> Records for this task
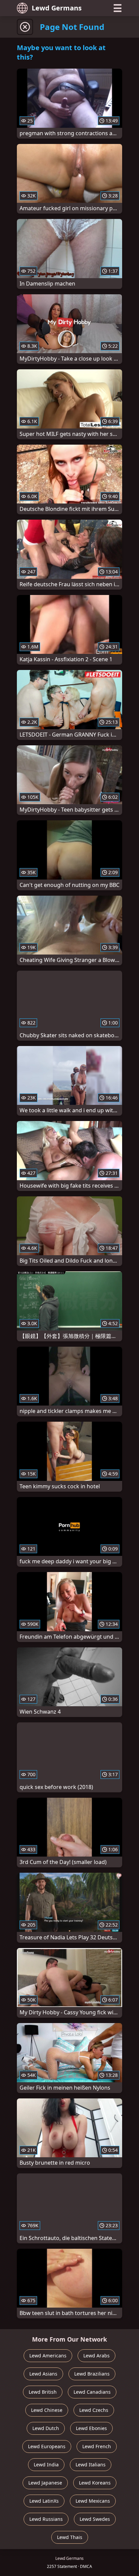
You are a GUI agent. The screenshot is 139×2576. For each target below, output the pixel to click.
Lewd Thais (69, 2537)
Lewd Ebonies (91, 2428)
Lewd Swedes (95, 2519)
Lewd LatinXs (44, 2501)
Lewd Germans (57, 7)
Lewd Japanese (45, 2482)
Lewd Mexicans (93, 2501)
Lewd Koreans (95, 2482)
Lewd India (46, 2464)
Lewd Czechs (93, 2410)
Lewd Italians (91, 2464)
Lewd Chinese (46, 2410)
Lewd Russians (46, 2519)
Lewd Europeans (46, 2446)
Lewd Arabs (96, 2355)
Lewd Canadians (92, 2392)
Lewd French (96, 2446)
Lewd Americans (47, 2355)
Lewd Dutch (45, 2428)
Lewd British (43, 2392)
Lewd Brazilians (92, 2373)
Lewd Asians (43, 2373)
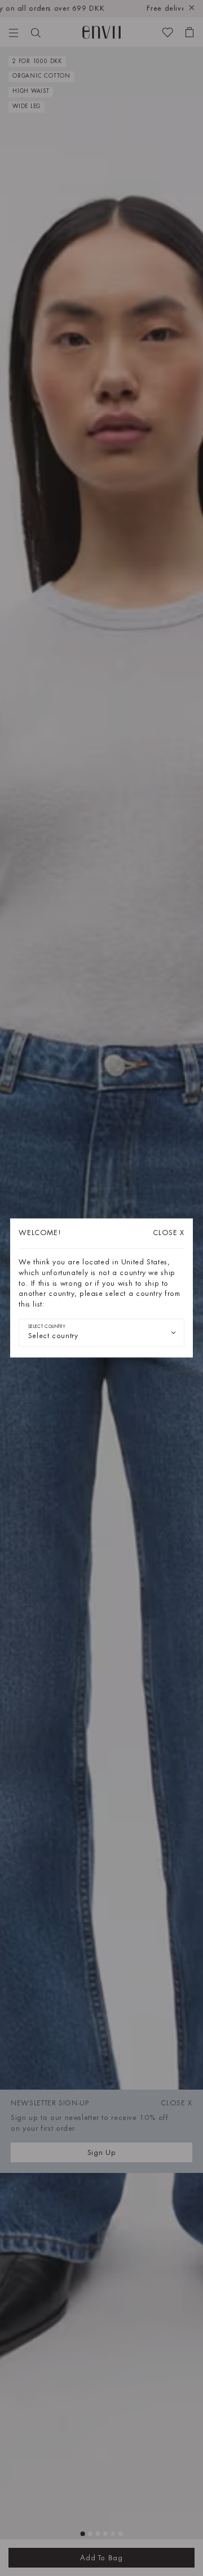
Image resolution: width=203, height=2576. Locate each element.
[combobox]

> Problem requirements
If a line in the records above contains the string "each", copy that line out.

> Solution to the exercise
You are a GUI agent. The screenshot is 139×2576. For each target below, output the pixel to click.
Image resolution: width=203, height=2576. Locate each element.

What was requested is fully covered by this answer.